火球はさらに2発、3発、4発と続けざまに襲いかかってくる。逃げられない……そう察するのに、時間はかからなかった。
『スティール1、脱出しろ!!』
そう命令されるが、脱出用のレバーを引く余裕すらない。疲労とGにより身体は限界だった。
次の瞬間、コックピットは炎に包まれた。
式条中佐率いる即応部隊は、ヘリで一路甲信越地方を目指していた。
式条たちはブラックホークの3機編隊で向かっていたが、既に東部方面隊が即応している手筈だ。
"富山湾にアンノウン現出。空軍がスクランブル"
その報告が入ったのは、つい先ほどであった。
式条は直感していた。焼津漁港を襲ったアメジストドラゴンが、再び現れたのだ。
『こちら本部、緊急報告だ!』
突然、無線に通信が入った。
「こちらフォックストロット、どうした?」
嫌な予感を覚えながら、式条は聞く。
『F-35が2機、富山湾沖合で撃墜された!』
「馬鹿な……」
できれば誤報だと思いたかった。
F-35は最新鋭のステルス戦闘機だ。世界中を見渡しても、性能で勝る機体は数える程度しかない。それほどの戦闘機が、いとも容易く撃墜されてしまった……それが事実なら、ドラゴンの脅威度はさらに跳ね上がる。
「"アメジスト"は今どこへ向かってる!?」
一拍子置いて、本部から応答が返ってきた。
『"アメジスト"は現在、長野方面へ向け飛行中。国民への甚大な被害が予想される。第1空挺団及び特殊作戦群を投入する。その他即応可能な全部隊は、長野県上空で待機せよ』
長野県……偶然とは思えなかった。
「アメジストの目的は、"サファイアドラゴン"と"アルビノドラゴン"か……!?」
直感の告げるままに、そう呟く。
「アルビノドラゴン」とは、中見原町で式条たちが交戦した個体につけられたコードネームだ。最大の特徴である純白の鱗からその名に決まった。

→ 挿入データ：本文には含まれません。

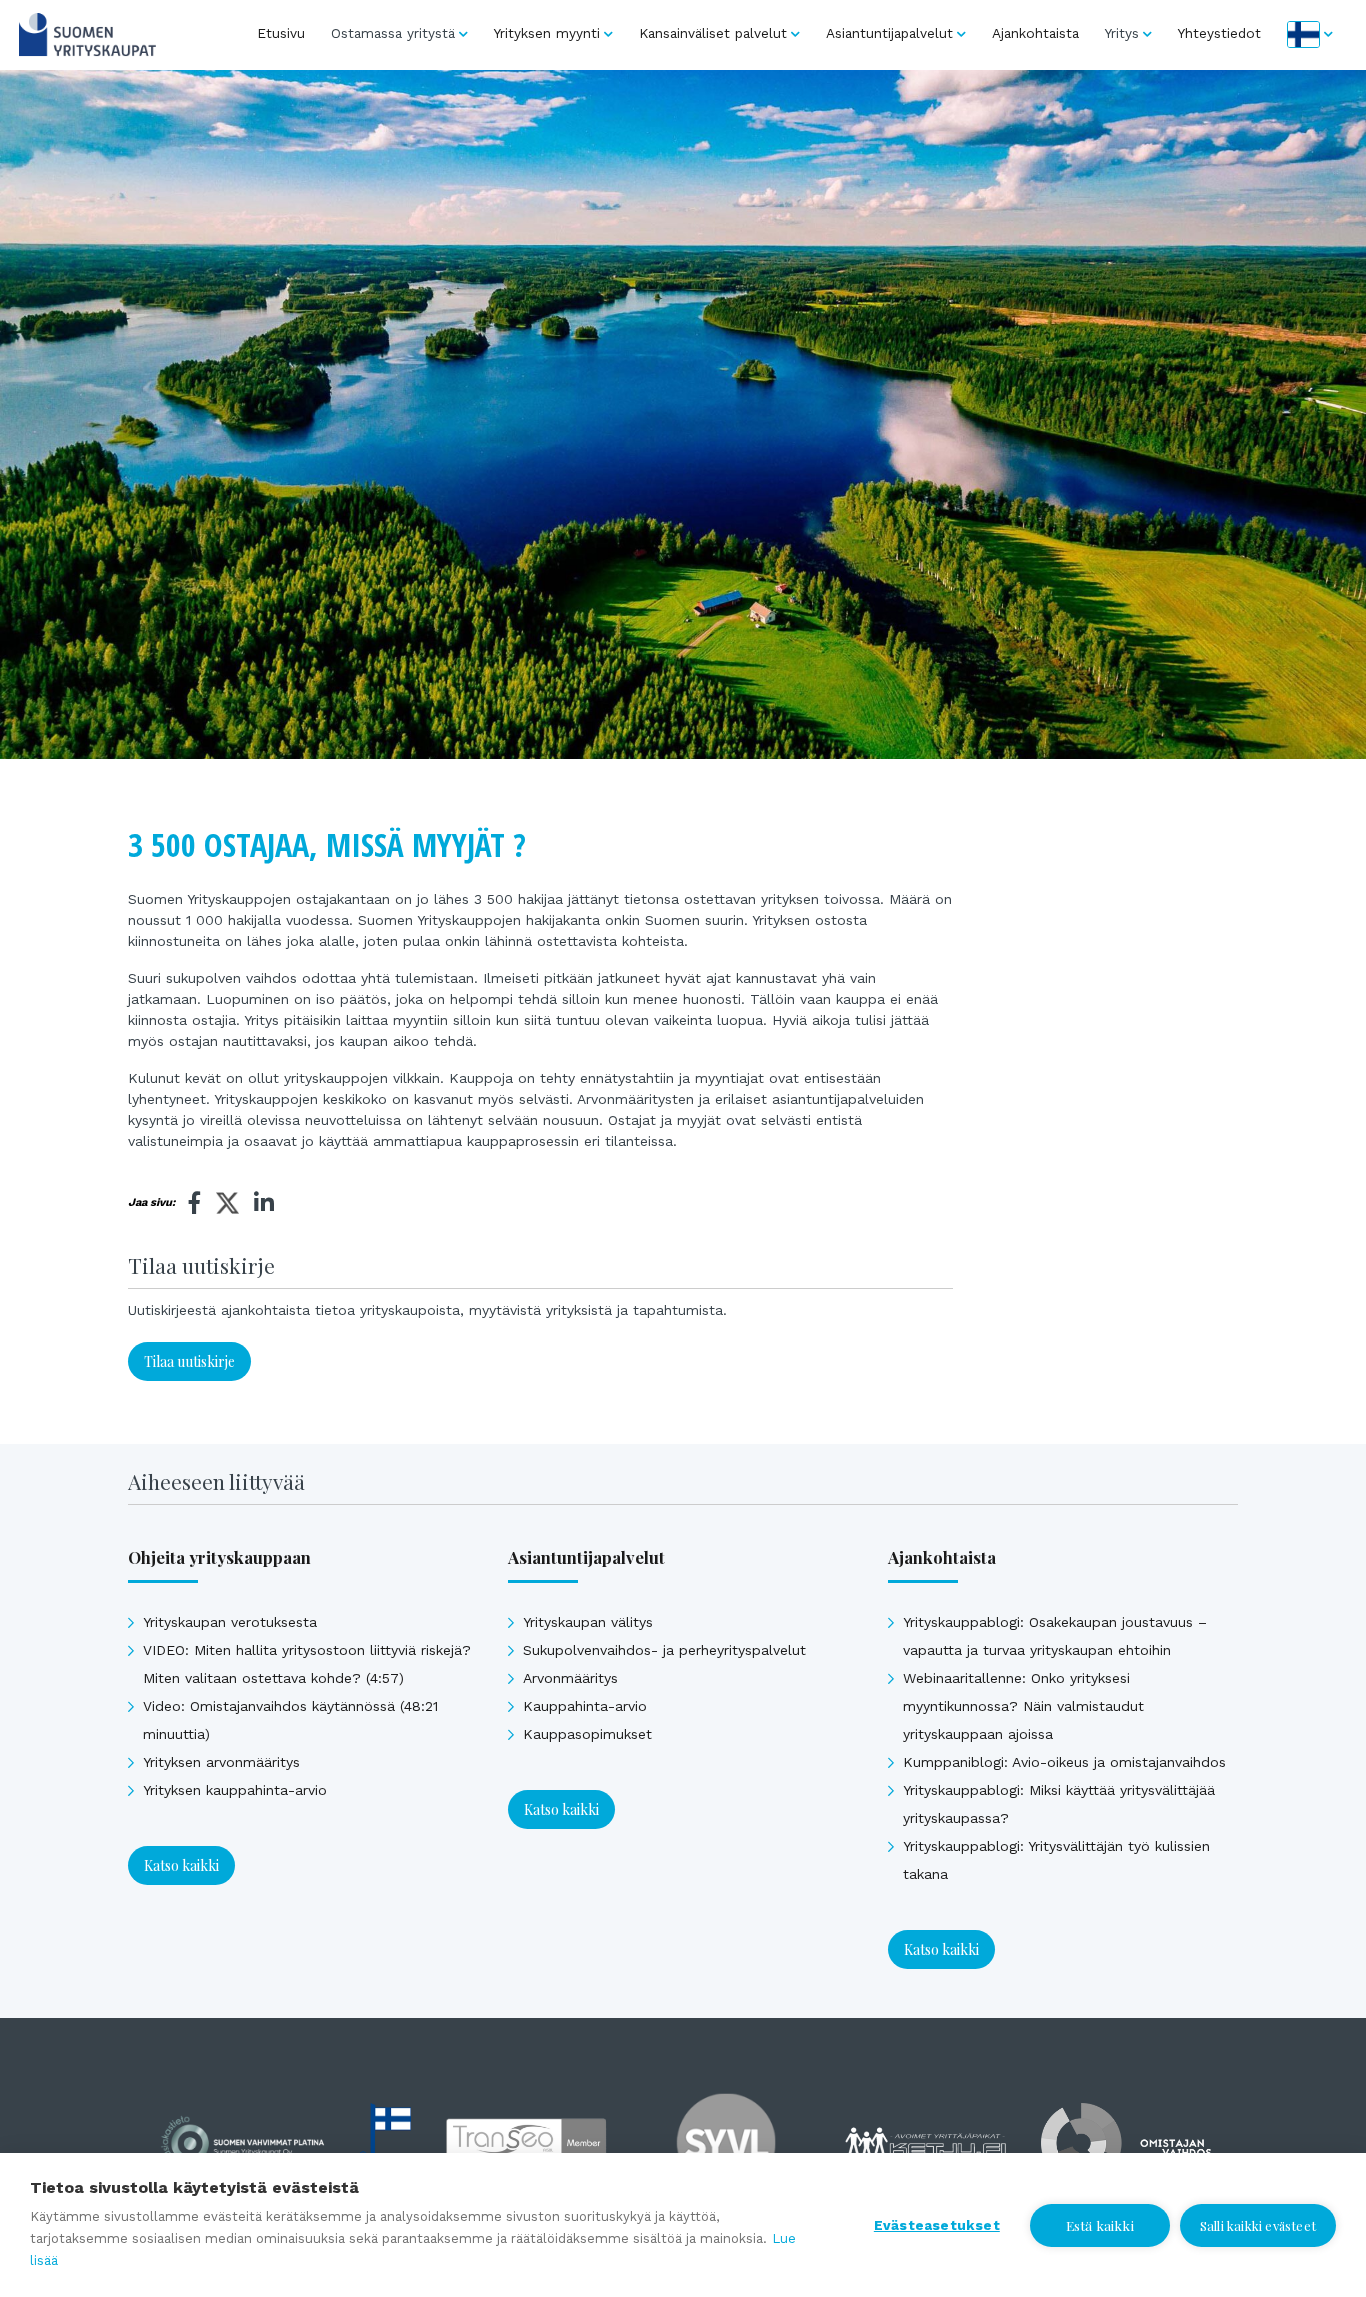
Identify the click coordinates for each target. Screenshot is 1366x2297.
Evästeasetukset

「本部! 敵は恐らく、中見原町を目指している!! 今すぐ部隊を急行させろ!!」
その時には、直感は殆ど確信に変わっていた。
『中佐……中見原にはまだ、大勢の住民が』
寺島から不安げな通信が届く。
そうだ。あの町にはまだ、1万人の住民が残っている。アメジストが他の2体と合流する気なのか、はたまた殺す気なのかは分からない。だがもし戦闘にでもなれば、どれだけの人命が奪われるだろうか。
式条は、全身の神経が凍りつくを感じた。心臓の鼓動が、ヘリのローター音にも劣らないほどに大きくなる。
「パイロット……直ちに中見原へ向かうんだ急げ!!」
式条は喉が張り裂けんばかりの声で叫んだ。
その日、平和だった町に、漆黒の空から悪魔が舞い降りた。
人々はその姿に恐怖し、畏怖した。
悪魔がその大きく裂けた口を開くと、家々は一瞬にして地獄の炎に包まれた。
炎の海に影を浮かべた悪魔は、己の力を誇示するかの如く、轟くような咆哮を放つ。その光景は、身の毛もよだつほどおぞましいものだった。
だが、同時にどこか神々しくもあった。